The facts relevant to this appeal are stated "in the most favorable way" to Gerardo Herrera, Lopez v. Houston Indep. School Dist., 817 F.2d 351, 352 (5th Cir.1987), and are as follows. A theft occurred at the Palacio Del Rio Hotel ("the hotel") in San Antonio, Texas on February 26, 1983. Dennis Carlson ("Carlson"), a San Antonio police officer, stated in his deposition that he investigated the theft and obtained from the hotel the name of Gerald Herrera as the perpetrator. Carlson also stated that the hotel gave him Gerald Herrera's address and date of birth. After dealing with a few other matters in the investigation, Carlson went on vacation, so he handed the case over to his partner, Robert Lee West ("West"). West testified in his deposition that the name of the suspected defendant on the charging disposition, which West turned over to the Bexar County District Attorney's Office ("the district attorney's office"), was Gerardo Herrera, not Gerald Herrera. West also stated that he did not know how the name Gerald Herrera became Gerardo Herrera and that he did not remember running a computer check on Gerald Herrera. The parties, however, stipulated in their agreed pretrial order that Gerardo Herrera's name, address, height, and weight were obtained from police department's computer records.
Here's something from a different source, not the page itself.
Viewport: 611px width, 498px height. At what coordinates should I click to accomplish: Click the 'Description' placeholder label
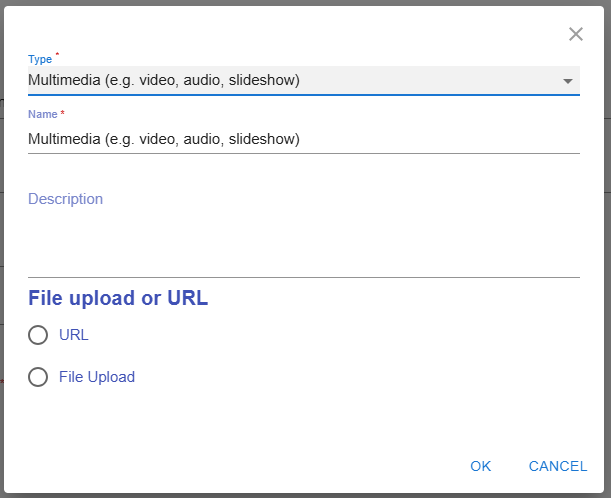65,199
After West gave the information1 regarding the theft to the district attorney's office, Charles Tennison ("Tennison"), William Tassos ("Tassos"), and Ernie Glenn ("Glenn") were responsible for investigating the case prior to its submission to the Grand Jury. The case with Gerardo Herrera's name, instead of Gerald Herrera's name, was submitted to the Grand Jury, and the Grand Jury indicted Gerardo Herrera. Based on this indictment, an arrest warrant was issued, and upon being stopped for a traffic violation on or around July 16, 1984, Gerardo Herrera was arrested for the theft and was incarcerated from July 16, 1984 to July 18, 1984, when he was released on bond. After the realization of the mistake, the case against Gerardo Herrera was dismissed.
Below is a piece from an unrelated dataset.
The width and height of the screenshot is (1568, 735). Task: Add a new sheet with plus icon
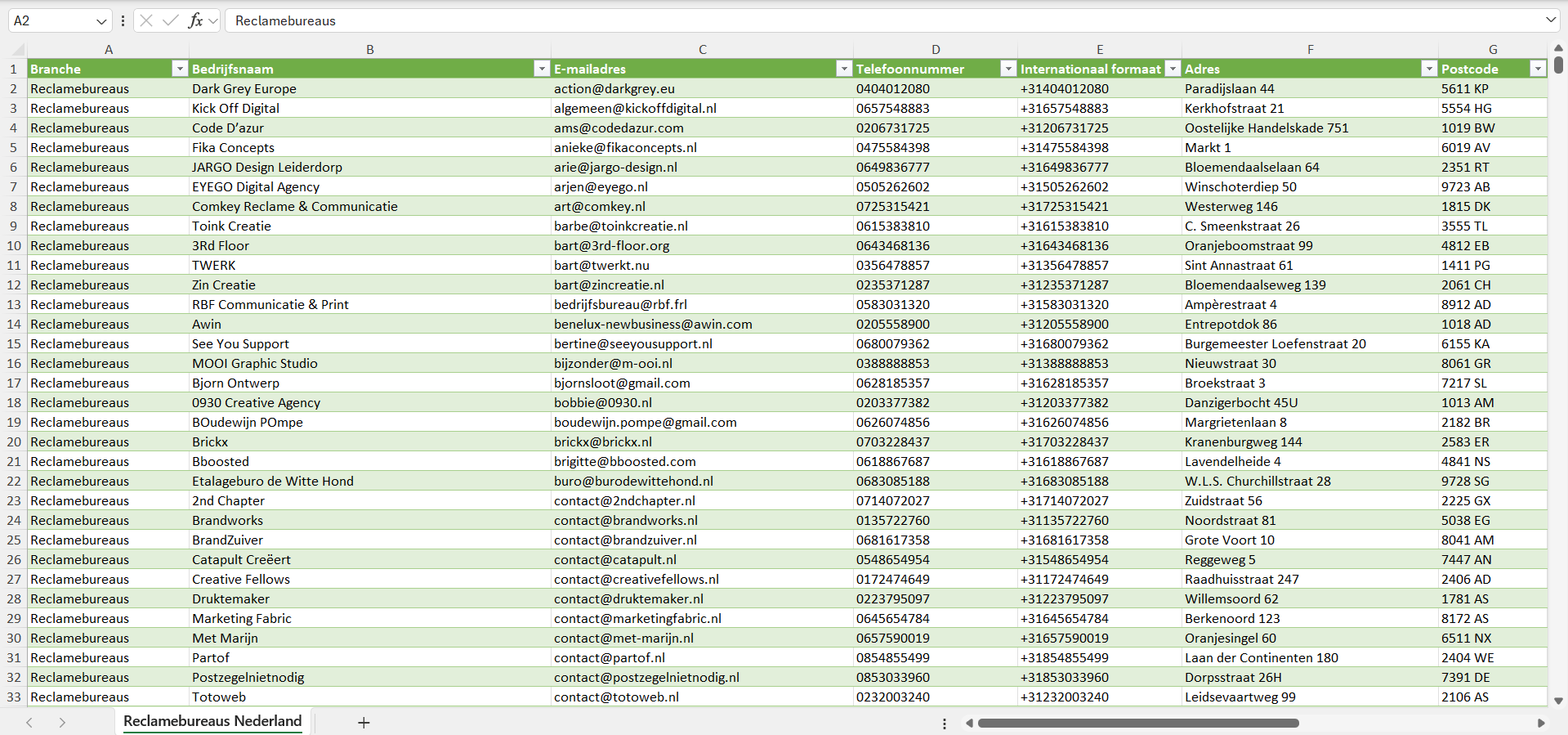(x=364, y=723)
On June 14, 1985, Gerardo Herrera filed suit against the Bexar County, Texas district attorney, sheriff, and jail administrator in addition to Bexar County, San Antonio, and San Antonio's police chief. By stipulation, the district court dismissed the sheriff, jail administrator, and police chief. Based on the same incident, Gerardo Herrera filed suit against Carlson, West, Tennison, Tassos, and Glenn2 on July 16, 1986. The district court consolidated the two cases on December 17, 1987, and the defendants moved for dismissal or summary judgment.3 On January 21, 1988, the district court informed Gerardo Herrera that it was treating the motion as a summary judgment motion and told Gerardo Herrera that any opposition to the summary judgment motion had to be submitted by February 5, 1988. Gerardo Herrera submitted no response, and on February 12, 1988, the district court granted the summary judgment motion and dismissed the case against all the defendants with prejudice. Gerardo Herrera filed timely notice of appeal, appealing only the summary judgment granted in favor of Carlson, West, Tennison, Tassos, and Glenn.4



On appeal, we evaluate a district court's decision to grant summary judgment by reviewing the record under the same standards used by the district court. Brooks, Tarlton, Gilbert, Douglas & Kressler v. United States Fire Ins. Co., 832 F.2d 1358, 1364 (5th Cir.1987); Reid v. State Farm Mut. Auto. Ins. Co., 784 F.2d 577, 578 (5th Cir.1986). Therefore, we cannot affirm a summary judgment ruling unless "we are convinced, after an independent review of the record, that 'there is no genuine issue as to any material fact' and that the movant is 'entitled to a judgment as a matter of law.' " Brooks, 832 F.2d at 1364 (quoting Fed.R.Civ.P. 56(c)). Following this standard, we must consider fact questions with deference to the nonmovant. Consequently, when a fact question controls the disposition of a summary judgment motion, we must "review the facts drawing all inferences most favorable to the party opposing the motion." Reid, 784 F.2d at 578. Further, we will decide questions of law just as we decide questions of law outside the summary judgment context--by de novo review. Brooks, 832 F.2d at 1364.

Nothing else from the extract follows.